Step 2: Set Up LinkedIn Developer Account
Create a LinkedIn Developer account if you haven’t already. Once logged in, create a new app which will provide you with the necessary credentials (Client ID and Client Secret) needed to authenticate API requests. Ensure that your app has the necessary permissions to access LinkedIn Ads data.
Step 3: Generate Access Token
Use the LinkedIn OAuth 2.0 authentication flow to generate an access token. This involves constructing an authorization URL, obtaining an authorization code, and then exchanging this code for an access token. The token will allow you to make API requests to access LinkedIn Ads data.
Step 4: Extract Data Using LinkedIn Ads API
Write a script (in Python, for example) to send HTTP requests to the LinkedIn Ads API endpoints for the data you need. Use the access token for authentication in your requests. Parse the JSON responses to extract the required data fields, such as campaign performance metrics, ad analytics, etc.
Step 5: Transform Data to Snowflake-Compatible Format
Once the data is extracted, transform it to match the schema of your Snowflake tables. This might involve cleaning and reformatting the data, such as converting JSON fields to CSV or transforming date formats.
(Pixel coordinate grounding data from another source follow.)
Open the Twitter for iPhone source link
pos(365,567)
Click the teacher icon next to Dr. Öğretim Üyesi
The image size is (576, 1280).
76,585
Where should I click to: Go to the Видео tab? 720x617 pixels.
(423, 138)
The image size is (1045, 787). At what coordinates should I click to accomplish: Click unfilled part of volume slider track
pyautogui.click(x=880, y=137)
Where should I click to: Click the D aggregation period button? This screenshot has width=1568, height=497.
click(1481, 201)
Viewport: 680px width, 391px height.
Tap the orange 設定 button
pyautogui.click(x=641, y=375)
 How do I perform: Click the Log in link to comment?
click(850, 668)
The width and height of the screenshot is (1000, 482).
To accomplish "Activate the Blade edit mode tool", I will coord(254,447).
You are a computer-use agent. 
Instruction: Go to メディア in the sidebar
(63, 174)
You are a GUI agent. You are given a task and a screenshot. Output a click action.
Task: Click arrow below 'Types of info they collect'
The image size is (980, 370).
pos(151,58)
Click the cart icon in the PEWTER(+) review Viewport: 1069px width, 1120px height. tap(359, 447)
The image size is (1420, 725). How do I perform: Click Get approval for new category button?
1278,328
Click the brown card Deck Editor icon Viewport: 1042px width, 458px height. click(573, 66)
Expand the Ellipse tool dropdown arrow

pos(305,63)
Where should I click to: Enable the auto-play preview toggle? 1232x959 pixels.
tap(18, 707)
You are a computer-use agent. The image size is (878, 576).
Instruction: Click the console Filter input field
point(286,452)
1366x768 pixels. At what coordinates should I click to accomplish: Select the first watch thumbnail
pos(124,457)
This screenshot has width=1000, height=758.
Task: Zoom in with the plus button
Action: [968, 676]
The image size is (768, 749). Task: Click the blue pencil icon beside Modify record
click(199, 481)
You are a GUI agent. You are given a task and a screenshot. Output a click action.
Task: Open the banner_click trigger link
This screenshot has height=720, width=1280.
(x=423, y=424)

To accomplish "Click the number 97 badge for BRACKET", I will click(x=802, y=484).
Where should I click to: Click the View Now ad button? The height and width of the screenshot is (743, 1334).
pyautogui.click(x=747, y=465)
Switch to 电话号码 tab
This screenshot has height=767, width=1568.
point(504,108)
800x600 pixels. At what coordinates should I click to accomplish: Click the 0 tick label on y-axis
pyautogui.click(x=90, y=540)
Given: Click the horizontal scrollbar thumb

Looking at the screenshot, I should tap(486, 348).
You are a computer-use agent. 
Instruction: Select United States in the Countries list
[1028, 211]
Ensure that the data types (e.g., strings, integers, dates) align with those in your Snowflake schema.
Step 6: Load Data into Snowflake Stage
Use Snowflake's native capabilities to stage your data. You can use the Snowflake web interface or SnowSQL command-line client to upload your transformed data files (e.g., CSV) to an external stage or a Snowflake internal stage. Ensure your Snowflake account and warehouse are set up and configured correctly.
Step 7: Copy Data from Stage to Snowflake Table
Execute a `COPY INTO` command in Snowflake to load the data from the stage into your target tables. This command allows you to specify file format options and handle potential data quality issues (e.g., skipping rows with errors). Verify the data load by querying the target tables to ensure the data has been imported successfully.
By following these steps, you will be able to move data from LinkedIn Ads to your Snowflake destination without the use of third-party connectors or integrations.